Just then a splendid creature, robed in yellow satin, who, as she passed, left behind her the effulgence of a comet, crossed the conservatory, and stopped to speak to two ladies in black.
"It's Miss Harris!" whispered Arduina; "she's coming!"
Regina had never imagined there could exist a being so beautiful and luminous. She watched her with dilated eyes, while from the far end of the conservatory breathed slow and voluptuous music overpowering the voices, the laughter, the rattle of the cups. Miss Harris drew nearer. Regina's eyes grew wild, she was overpowered by almost physical torture, by burning sadness. The rosy sunset light brooding over the palms as in an Oriental landscape, the warmth, the scent, the music, the dazzling aspect of the wealthy foreigner, all produced in her a kind of nostalgia, the atavic recollection of some wondrous world, where all life was pleasure and from which she had been exiled. Ah! at that moment she realised quite clearly what was the ill disease gnawing at her vitals! Ah! it was not the regret, the nostalgia for her early home, for her childish past; it was the death of the dreams which had filled that past, dreams which had perfumed the air she had breathed, the paths she had trod, the place where she had dwelt: dreams which were no fault of her own because born with her, transmitted in her blood, the blood of a once dominant race.
Miss Harris approached the corner where sat the two little bourgeois ladies, trailing her long shining train, her whole elegant slimness suggesting something feline. The two foreign ladies accompanied her talking in incomprehensible French. Arduina had to get up and smile very humbly before the Englishwoman recognised her, shook her hand, and spoke with condescending affability. Then Miss Harris sat down, her long tail wound round her legs like that of a reposing cat, and began to talk. She was tired and bored; she had been for a drive in a motor, had had a private audience of the Pope, and in half-an-hour was due at some great lady's reception. She did not look at Regina at all. After a minute she appeared to forget Arduina; a little later, the two foreign ladies also. She seemed talking for her own ears; in her beauty and splendour she was self-sufficient, like a star which scintillates for itself alone. From far and near everybody watched her.

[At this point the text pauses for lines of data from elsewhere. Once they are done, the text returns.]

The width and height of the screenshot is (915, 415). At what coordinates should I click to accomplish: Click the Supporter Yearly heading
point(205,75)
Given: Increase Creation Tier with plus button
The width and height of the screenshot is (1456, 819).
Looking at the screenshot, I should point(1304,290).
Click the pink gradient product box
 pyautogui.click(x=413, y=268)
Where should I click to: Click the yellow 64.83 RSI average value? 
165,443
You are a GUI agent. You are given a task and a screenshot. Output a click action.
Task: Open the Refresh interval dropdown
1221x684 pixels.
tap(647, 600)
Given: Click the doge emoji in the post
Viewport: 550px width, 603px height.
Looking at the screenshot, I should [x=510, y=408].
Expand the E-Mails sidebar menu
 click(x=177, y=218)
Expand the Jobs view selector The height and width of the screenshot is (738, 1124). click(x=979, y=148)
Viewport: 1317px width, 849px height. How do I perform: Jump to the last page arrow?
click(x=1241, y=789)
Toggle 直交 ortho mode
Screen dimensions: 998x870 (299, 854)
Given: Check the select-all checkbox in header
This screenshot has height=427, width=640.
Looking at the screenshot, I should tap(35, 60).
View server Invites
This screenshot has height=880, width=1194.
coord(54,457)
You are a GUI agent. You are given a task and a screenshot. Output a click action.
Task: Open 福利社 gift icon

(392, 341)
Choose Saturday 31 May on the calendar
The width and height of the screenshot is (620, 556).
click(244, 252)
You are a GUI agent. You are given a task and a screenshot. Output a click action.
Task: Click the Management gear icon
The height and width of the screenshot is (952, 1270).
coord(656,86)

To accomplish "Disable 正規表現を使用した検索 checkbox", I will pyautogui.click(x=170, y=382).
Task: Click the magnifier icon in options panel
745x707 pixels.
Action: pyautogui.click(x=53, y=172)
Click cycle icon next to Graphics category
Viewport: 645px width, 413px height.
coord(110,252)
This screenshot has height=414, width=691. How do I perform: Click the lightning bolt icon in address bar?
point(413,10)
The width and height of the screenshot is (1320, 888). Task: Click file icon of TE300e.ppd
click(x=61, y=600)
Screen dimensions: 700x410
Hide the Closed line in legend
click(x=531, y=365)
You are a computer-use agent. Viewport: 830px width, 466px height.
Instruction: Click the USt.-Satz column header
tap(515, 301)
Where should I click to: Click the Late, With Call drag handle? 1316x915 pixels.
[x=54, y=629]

Regina trembled with humiliation. In her modest short frock she felt herself disappearing; she was ashamed of her lace scarf; when Miss Harris offered her a cup of tea she repulsed it with an inimical gesture. She felt again that sense of puerile hatred which had assaulted her at the Costanzi on the evening of San Stefano.
As they left the hotel she said to her sister-in-law, "I can't think what you came for! Why are you so mean-spirited? Why did you listen so slavishly to that woman who hardly noticed your presence?"
"But weren't you listening quite humbly, too?"
"I? I'd like to have seized and throttled you all! Good God, what fools you women are!"
"My dear Regina," said the other, confounded, "I don't understand you!"
"I know you don't. What do you understand? Why do you go to such places? What have you to do with people like that? Don't you take in that they are the lords of the earth and we the slaves?"